AUFGABENSTELLUNG: Nennen Sie alle Einrichtungen, die in der Rezension zur Behördenforschung mit ihrem Namen erwähnt werden.

SEITENAUSZUG:
Rezension von Eckart Conze

Beginnend mit der Unabhängigen Historikerkommission zur Geschichte des Auswärtigen Amts hat sich in den vergangenen Jahren ein neues zeithistorisches Forschungsfeld etabliert: die "Behördenforschung". Sie beschäftigt sich mit der Geschichte bundesdeutscher Ministerien und Behörden - zum Teil wird auch die DDR einbezogen - sowie deren Vorgängereinrichtungen im Dritten Reich und wird bestimmt durch die Frage nach nationalsozialistischer Belastung, nach personeller und politischer Kontinuität.

Die Dynamik dieser in der Regel von den Institutionen selbst finanzierten Forschung, die sich längst über die Länderebene bis in den kommunalen Bereich ausgeweitet hat, ist enorm, und zumeist gelingt es den Historikerkommissionen, aus den öffentlichen Aufträgen wissenschaftlich solide Forschungsprojekte mit substanziellen Ergebnissen zu generieren.

So groß ist die Bedeutung der Behördenforschung geworden - jüngst hat sogar das Bundespräsidialamt einen entsprechenden Auftrag vergeben -, dass sich sogar ihre anfänglich schärfsten Kritiker mittlerweile zur Beteiligung verlocken lassen. Das gilt nicht zuletzt für Horst Möller, den früheren Direktor des Münchner Instituts für Zeitgeschichte.

BEREITGESTELLTE DATEN:
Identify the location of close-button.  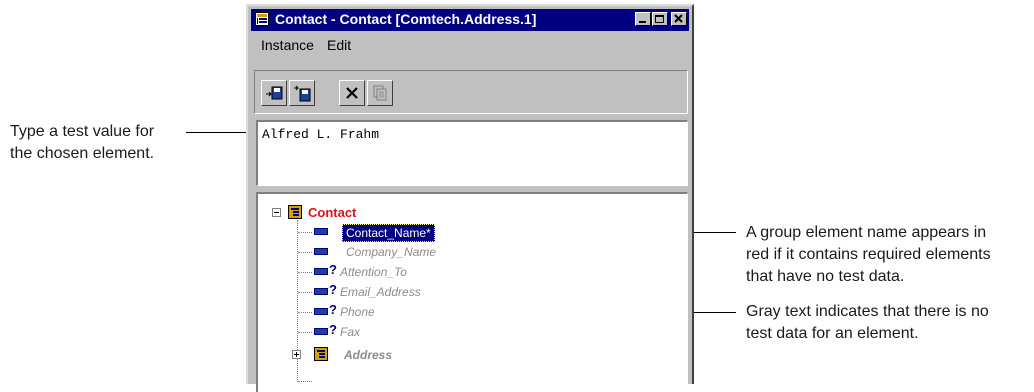
(679, 19).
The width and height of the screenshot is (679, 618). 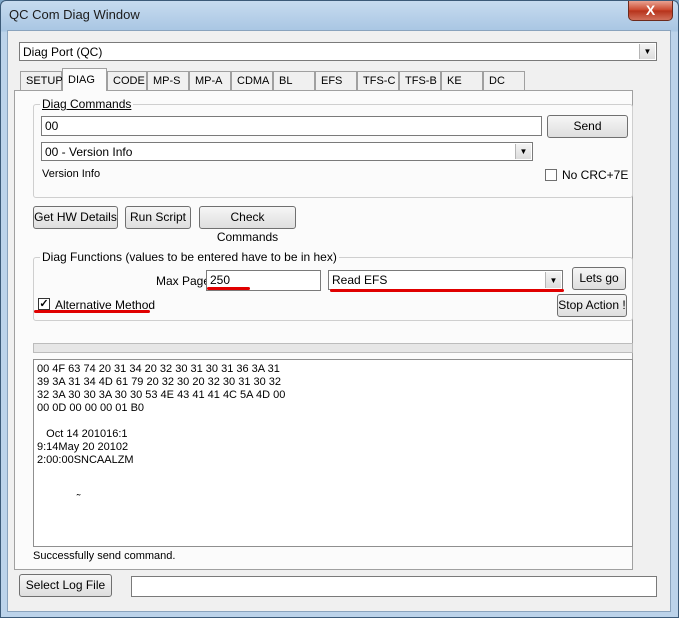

ANTWORTBEREICH:
- Unabhängige Historikerkommission zur Geschichte des Auswärtigen Amts
- Auswärtiges Amt
- Bundespräsidialamt
- Münchner Institut für Zeitgeschichte